First, there’s a feeling of social judgment. Even if you’re never going to see those people again and all of them are too wrapped up in their own business to pay attention to you anyway, if you’re pursuing a grayed-out option, it’s very common to feel like there are dozens of eyes watching you. It feels like everyone is whispering behind your back saying “who does that?” You can even feel this sense internalized when you’re doing something by yourself with no one watching.
Second, there’s a feeling of overwhelm. This is particularly common with the more complex grayed-out options: the steps involved in eating alone at a restaurant are obvious to nearly everyone. But thinking about a grayed-out option like editing Wikipedia, asking someone out, doing a pull request, or writing a blog post can be very overwhelming.
For me, writing a blog post is a series of concrete steps: notice thoughts I’m having, talk my idea over with a friend to get a sanity check, open my Substack word processor, type up an explanation of my thoughts, reread it to make sure it makes sense, send it to my betas for a sanity check, do a last proofread for typos and grammatical mistakes, and schedule it for Tuesday or Friday morning. If writing a blog post is a grayed-out action for you, it’s more like an amorphous mass of question marks. Even if you tried, you’d probably just stare at a blinking cursor with no idea what to do next. What are you even supposed to be doing?
Crucially, something can be a non-grayed-out option even if you’ve never done it. At one point I’d never organized a LARP, but it was clearly an option long before I did it. “Organize a LARP” was an action made of a series of steps, like “pick a LARP to run” and “find friends who would want to be in a LARP or who are susceptible to my puppy-dog eyes” and “find a venue” and “nag people about how they really do have to finish their character sheets.”
I think options are less likely to be grayed out if they’re similar to something you know how to do.
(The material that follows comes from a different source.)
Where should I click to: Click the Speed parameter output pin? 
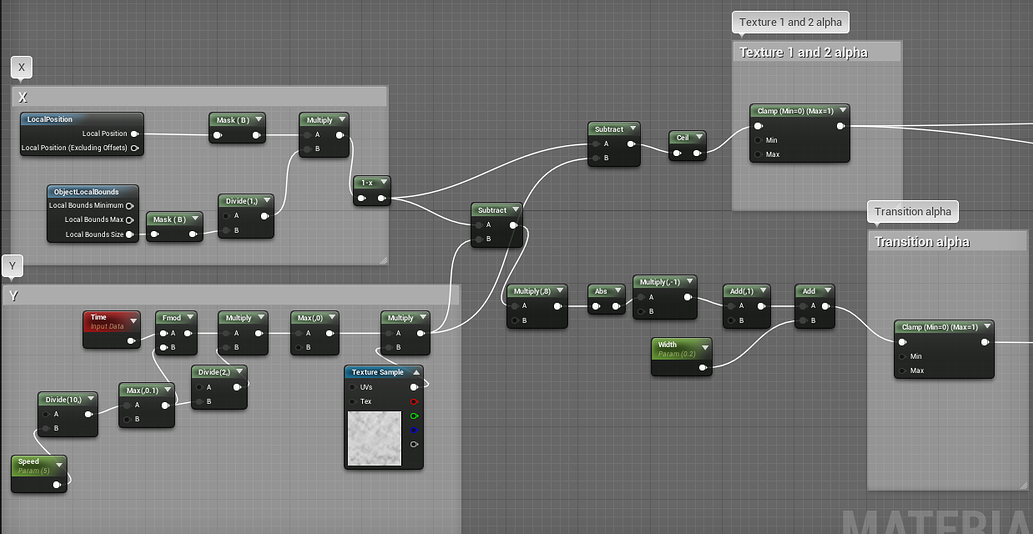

If you’ve organized themed parties before, organizing a LARP is more likely to feel like an option; if you’ve written fiction, writing blog posts is more likely to feel like an option; if you’ve worn cosplay to the store, wearing pajamas is more likely to feel like an option. For more complex options in particular, similarity to things you’ve done before helps, because the overall option is made up of a bunch of smaller things that are individually options. Running a LARP is easier if you already have “find a venue” and “make puppy-dog eyes at friends” on your action menu.
They’re also less likely to be grayed out if you know people who do it. That’s the truth behind “queerness is a social contagion”: if people you know are transitioning genders or dating people of the same gender, suddenly that puts those options on your action menu too. To some extent, knowing people with an option on their action menu helps because you have someone to direct your stupid questions to and receive advice from. But I think a surprising amount is just the fact that other people are clearly doing it. This is a thing real humans you really know do, not a thing theoretically done by people far away in Hollywood or Washington D. C. or Timbuktu.
Again, I’m not some kind of action-menu maximalist. I don’t think anyone has every possible action on their action menu, even if you just look at things people might want to do like organizing LARPs and not things that no one wants to do like eating lightbulbs. But I think that it’s pretty common that there are things people could do that they want to do or that would really improve their life if they did, and nothing is actually stopping them. It just… doesn’t feel to them like the sort of thing that people do. And I think it’s useful to look at your action menu and see if there are some grayed-out options there you want to make colorful.